### [Aim of the exercise]
Among the entries below, extract exactly the lines that run from the one with "653x906 pixels." through the one with "Given: Select the Orthopaedic", both ends included.

### [Provided information]
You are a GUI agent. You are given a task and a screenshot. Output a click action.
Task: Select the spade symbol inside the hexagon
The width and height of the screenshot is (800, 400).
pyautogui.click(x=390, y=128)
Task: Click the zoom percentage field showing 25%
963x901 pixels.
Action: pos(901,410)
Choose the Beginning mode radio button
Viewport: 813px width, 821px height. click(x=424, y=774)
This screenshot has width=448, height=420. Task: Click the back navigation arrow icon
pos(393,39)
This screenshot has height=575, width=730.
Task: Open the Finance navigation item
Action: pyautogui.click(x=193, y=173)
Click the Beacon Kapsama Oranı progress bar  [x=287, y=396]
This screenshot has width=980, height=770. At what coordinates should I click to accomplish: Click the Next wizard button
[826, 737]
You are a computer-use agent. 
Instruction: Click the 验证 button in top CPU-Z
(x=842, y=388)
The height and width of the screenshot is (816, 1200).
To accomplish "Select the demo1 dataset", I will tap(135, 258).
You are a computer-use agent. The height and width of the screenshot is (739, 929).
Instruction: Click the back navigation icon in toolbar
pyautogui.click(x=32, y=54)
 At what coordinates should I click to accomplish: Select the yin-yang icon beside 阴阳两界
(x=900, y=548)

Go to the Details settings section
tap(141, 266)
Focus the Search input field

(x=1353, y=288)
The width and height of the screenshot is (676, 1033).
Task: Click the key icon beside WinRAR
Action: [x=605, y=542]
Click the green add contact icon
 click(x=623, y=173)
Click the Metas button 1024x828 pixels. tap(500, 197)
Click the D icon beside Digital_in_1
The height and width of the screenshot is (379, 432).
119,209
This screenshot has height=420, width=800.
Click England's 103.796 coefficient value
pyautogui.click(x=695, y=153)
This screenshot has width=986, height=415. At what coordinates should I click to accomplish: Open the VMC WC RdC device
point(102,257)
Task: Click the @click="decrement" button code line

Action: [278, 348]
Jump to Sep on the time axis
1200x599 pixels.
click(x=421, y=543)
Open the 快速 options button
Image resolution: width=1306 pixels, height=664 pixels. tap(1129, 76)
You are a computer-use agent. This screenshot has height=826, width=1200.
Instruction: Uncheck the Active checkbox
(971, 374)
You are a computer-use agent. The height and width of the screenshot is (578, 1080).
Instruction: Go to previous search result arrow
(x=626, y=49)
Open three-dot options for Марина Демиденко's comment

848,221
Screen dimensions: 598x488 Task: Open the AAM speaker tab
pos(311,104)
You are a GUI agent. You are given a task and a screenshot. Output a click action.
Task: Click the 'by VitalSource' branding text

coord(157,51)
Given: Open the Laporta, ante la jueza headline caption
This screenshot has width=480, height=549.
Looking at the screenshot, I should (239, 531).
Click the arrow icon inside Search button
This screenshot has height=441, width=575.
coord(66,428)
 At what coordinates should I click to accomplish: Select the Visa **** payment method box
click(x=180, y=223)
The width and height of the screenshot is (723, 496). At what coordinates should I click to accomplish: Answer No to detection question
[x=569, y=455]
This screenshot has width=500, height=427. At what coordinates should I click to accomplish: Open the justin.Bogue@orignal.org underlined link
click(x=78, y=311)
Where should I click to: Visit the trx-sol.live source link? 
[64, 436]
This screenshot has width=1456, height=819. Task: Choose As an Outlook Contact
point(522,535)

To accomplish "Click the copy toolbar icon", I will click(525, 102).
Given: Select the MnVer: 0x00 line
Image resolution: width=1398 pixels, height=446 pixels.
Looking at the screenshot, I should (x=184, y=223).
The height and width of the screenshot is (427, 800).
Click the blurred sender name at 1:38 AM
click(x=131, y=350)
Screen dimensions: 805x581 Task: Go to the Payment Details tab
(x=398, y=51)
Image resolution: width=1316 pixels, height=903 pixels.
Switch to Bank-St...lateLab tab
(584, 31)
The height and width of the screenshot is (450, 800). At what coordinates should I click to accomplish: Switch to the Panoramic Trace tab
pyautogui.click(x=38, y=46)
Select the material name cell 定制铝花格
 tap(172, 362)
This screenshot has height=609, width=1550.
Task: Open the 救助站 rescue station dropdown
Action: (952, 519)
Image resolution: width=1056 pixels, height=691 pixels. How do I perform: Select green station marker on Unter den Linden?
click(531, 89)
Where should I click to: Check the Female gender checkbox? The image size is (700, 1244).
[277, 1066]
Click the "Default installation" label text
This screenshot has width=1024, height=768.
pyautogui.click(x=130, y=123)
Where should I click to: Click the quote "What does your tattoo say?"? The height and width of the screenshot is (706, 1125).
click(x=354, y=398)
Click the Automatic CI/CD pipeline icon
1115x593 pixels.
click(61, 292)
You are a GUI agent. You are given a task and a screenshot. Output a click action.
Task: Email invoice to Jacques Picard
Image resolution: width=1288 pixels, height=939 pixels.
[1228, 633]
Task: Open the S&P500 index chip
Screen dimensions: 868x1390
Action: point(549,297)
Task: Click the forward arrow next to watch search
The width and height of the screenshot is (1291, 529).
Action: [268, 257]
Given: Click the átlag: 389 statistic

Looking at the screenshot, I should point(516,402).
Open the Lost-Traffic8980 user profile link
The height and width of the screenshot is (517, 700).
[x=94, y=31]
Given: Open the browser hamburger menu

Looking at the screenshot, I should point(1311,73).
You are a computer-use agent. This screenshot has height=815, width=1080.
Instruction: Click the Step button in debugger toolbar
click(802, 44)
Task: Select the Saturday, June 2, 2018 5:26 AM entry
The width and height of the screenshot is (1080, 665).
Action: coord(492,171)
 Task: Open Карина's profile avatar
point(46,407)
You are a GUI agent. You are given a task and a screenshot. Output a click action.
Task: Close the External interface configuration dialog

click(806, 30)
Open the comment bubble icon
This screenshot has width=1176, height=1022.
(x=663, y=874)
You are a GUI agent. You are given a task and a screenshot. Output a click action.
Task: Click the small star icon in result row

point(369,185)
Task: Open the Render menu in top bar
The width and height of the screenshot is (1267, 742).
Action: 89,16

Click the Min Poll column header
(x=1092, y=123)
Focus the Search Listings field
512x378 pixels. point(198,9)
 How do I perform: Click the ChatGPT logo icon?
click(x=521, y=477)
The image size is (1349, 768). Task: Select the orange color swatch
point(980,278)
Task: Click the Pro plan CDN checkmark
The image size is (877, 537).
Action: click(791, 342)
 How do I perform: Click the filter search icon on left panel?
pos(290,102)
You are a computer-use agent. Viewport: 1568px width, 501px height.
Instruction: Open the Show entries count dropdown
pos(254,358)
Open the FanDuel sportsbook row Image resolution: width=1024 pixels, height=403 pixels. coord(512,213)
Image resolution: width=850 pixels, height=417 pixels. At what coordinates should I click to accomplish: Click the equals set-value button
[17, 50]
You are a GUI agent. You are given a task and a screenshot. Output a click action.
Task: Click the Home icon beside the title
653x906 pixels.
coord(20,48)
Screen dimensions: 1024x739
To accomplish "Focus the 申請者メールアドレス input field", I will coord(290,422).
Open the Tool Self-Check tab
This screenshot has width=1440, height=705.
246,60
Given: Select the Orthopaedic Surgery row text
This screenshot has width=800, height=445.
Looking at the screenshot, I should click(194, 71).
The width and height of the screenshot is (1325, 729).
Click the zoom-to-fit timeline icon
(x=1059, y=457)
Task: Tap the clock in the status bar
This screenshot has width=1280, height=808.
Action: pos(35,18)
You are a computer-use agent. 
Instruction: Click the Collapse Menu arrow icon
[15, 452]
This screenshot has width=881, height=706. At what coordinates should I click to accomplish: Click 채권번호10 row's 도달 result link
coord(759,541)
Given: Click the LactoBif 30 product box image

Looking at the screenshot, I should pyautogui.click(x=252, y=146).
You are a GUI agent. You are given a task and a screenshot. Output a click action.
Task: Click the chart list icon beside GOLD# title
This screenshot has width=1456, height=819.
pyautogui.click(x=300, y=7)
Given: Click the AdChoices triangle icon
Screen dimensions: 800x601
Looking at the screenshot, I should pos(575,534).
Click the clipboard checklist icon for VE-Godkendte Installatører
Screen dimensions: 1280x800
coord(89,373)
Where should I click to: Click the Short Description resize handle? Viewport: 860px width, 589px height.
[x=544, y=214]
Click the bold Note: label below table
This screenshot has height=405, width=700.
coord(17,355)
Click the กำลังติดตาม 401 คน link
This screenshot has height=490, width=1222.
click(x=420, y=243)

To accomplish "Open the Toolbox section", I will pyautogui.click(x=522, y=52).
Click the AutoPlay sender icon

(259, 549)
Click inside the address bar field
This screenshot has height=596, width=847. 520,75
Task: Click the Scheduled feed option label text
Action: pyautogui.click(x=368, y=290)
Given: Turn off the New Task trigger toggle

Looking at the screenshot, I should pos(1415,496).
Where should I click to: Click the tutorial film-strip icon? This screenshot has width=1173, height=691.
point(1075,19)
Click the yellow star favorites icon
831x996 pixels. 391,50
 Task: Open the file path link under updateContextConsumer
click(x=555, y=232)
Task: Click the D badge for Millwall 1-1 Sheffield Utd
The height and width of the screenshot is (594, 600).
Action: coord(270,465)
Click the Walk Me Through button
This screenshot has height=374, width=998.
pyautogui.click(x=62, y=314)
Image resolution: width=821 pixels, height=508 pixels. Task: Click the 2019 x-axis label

### [Written reply]
653x906 pixels.
coord(20,48)
Screen dimensions: 1024x739
To accomplish "Focus the 申請者メールアドレス input field", I will coord(290,422).
Open the Tool Self-Check tab
This screenshot has width=1440, height=705.
246,60
Given: Select the Orthopaedic Surgery row text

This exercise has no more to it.